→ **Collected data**
↓↓↓
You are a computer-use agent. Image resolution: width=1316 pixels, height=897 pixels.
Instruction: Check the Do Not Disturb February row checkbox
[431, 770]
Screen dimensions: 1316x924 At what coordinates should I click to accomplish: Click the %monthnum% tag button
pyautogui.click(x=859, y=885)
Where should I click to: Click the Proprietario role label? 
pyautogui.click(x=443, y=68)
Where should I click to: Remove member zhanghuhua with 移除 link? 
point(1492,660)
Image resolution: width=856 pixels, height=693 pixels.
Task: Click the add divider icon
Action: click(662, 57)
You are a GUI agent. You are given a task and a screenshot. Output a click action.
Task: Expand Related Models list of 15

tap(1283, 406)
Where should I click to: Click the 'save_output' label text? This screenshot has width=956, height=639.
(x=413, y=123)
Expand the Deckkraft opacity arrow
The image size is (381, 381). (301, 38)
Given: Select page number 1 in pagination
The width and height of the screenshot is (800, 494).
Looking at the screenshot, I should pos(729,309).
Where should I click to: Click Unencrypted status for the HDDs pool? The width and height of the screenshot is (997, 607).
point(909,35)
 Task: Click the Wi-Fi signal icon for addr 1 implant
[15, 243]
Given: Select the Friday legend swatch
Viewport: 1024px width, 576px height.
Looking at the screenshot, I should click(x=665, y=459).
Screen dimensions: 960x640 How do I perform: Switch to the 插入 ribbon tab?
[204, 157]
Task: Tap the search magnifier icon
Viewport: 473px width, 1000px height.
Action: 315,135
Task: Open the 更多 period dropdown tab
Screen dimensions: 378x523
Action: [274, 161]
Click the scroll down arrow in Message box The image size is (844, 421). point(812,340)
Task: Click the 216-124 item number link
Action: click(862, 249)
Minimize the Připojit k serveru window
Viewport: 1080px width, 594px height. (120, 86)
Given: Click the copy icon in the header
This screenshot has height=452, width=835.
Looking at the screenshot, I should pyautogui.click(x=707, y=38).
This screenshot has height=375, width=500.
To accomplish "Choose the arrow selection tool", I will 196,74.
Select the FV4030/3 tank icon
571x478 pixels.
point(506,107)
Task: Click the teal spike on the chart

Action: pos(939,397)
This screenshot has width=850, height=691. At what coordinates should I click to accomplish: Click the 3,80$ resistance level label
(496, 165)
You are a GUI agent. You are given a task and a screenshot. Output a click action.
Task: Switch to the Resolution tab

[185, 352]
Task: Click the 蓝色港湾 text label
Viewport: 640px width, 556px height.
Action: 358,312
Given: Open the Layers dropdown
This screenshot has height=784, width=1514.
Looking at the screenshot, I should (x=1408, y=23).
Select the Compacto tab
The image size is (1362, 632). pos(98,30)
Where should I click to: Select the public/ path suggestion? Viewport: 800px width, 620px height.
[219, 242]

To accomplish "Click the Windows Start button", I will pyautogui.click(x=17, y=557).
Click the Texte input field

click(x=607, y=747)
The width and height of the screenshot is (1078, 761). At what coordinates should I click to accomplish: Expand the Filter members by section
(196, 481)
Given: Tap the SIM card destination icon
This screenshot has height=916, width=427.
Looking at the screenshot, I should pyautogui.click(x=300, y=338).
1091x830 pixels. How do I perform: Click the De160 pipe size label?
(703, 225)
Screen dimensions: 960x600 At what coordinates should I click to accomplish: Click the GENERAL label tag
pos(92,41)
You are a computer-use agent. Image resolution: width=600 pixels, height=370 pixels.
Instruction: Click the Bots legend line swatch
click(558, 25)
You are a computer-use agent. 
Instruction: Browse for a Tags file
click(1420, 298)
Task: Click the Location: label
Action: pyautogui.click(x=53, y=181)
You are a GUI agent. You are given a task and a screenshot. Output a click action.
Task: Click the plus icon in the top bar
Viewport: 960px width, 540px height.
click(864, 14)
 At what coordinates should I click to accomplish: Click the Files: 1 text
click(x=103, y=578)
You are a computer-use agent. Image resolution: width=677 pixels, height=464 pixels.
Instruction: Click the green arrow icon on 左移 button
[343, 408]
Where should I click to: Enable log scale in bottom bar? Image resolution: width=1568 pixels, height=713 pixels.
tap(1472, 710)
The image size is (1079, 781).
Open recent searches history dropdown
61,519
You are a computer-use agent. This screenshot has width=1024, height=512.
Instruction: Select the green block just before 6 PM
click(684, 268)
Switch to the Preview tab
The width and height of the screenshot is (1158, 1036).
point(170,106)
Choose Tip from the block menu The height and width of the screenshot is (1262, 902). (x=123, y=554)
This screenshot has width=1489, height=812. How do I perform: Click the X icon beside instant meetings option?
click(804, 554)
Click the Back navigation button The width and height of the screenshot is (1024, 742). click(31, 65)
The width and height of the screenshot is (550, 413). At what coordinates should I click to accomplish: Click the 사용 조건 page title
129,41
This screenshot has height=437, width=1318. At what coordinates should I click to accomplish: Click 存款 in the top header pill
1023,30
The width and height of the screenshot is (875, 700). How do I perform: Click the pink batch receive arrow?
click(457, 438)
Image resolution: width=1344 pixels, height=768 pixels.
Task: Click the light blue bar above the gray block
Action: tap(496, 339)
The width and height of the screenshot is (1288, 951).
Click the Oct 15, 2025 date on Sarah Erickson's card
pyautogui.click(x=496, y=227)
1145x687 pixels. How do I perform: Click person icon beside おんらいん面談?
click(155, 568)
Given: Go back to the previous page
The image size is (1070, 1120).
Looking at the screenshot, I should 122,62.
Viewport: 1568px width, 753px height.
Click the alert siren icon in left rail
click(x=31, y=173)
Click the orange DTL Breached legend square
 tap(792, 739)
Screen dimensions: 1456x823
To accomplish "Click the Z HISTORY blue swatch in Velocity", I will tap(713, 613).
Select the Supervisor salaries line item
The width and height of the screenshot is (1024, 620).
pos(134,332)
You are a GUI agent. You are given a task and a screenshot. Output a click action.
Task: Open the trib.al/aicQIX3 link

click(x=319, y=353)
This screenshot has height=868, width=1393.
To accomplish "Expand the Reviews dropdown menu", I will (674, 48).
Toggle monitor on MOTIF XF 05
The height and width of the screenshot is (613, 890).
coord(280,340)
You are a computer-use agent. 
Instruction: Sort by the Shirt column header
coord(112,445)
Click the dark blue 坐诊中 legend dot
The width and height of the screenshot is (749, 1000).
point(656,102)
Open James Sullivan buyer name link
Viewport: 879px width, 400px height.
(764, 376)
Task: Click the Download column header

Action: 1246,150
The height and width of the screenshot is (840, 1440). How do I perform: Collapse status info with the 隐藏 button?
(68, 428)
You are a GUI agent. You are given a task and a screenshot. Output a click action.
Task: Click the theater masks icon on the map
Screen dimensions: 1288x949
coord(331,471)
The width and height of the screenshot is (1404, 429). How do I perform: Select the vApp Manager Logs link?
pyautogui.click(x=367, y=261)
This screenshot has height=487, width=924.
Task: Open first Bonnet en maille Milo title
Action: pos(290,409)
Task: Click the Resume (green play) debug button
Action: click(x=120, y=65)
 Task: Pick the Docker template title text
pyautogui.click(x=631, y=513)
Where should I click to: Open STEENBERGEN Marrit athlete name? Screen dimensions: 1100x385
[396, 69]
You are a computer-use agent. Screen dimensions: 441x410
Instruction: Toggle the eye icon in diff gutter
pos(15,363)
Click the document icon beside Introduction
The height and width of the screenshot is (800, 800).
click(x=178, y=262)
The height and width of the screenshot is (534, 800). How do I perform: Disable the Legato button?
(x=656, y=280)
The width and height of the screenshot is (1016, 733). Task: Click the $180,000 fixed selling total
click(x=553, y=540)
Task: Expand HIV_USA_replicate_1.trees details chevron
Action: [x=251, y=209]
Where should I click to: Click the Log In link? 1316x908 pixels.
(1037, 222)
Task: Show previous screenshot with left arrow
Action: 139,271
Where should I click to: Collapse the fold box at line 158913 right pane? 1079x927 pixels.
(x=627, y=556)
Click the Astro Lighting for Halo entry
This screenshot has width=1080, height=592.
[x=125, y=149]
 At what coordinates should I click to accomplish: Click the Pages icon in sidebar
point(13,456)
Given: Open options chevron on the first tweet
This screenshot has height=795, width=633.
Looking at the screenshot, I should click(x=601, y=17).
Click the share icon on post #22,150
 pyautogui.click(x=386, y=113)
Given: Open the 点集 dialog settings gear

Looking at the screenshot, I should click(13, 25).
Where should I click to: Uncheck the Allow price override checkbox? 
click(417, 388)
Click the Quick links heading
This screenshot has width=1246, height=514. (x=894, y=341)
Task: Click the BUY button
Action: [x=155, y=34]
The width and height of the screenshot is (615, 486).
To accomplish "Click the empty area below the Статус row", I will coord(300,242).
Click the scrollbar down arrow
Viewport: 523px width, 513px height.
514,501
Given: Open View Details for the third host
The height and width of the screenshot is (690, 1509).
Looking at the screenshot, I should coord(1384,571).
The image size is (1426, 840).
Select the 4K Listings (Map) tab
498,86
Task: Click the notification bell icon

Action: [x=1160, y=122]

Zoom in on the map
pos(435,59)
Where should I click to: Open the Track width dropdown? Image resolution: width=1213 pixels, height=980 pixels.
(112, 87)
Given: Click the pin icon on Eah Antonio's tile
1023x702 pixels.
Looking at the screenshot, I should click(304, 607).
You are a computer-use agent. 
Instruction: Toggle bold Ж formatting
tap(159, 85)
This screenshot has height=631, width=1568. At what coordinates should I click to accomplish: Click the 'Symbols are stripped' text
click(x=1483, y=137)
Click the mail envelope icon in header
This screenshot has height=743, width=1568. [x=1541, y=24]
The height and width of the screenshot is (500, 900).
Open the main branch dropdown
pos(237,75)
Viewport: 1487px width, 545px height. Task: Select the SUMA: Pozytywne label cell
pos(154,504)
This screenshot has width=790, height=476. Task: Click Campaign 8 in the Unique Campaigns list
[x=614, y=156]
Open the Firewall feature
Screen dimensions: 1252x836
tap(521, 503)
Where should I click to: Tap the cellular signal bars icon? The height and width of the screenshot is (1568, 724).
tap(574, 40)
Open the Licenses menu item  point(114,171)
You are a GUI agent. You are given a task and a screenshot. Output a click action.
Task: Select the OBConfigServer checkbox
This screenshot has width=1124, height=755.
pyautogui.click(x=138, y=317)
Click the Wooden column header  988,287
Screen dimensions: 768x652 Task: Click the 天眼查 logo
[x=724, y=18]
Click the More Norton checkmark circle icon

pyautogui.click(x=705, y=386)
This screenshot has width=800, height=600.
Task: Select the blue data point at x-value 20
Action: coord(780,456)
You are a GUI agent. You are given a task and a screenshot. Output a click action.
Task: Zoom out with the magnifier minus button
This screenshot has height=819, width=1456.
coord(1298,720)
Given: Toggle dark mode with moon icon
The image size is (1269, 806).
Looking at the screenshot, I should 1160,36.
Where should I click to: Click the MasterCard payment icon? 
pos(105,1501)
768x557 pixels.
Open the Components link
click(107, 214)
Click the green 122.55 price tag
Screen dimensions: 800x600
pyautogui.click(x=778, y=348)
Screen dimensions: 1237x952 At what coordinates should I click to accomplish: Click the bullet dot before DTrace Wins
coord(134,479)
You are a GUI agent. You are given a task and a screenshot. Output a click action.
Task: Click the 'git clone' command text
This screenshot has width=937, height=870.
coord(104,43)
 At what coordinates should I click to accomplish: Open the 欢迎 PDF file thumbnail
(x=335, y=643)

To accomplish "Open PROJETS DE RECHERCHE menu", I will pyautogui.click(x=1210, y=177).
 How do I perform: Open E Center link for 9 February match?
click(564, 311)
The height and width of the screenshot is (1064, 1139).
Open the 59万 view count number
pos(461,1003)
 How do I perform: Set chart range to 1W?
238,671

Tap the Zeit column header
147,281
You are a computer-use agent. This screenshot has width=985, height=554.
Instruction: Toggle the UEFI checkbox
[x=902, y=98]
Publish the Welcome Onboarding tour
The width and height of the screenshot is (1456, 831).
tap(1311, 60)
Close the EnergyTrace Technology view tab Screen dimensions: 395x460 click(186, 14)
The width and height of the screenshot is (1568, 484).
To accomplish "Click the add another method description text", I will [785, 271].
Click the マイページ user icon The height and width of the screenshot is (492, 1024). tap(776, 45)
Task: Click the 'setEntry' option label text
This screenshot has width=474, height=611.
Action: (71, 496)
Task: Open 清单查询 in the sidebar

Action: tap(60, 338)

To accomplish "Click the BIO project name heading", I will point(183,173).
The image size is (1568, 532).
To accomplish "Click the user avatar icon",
↑↑↑
Your reply should be a single number: the count of lines above that contain the word "Choose".

→ **Task result**
2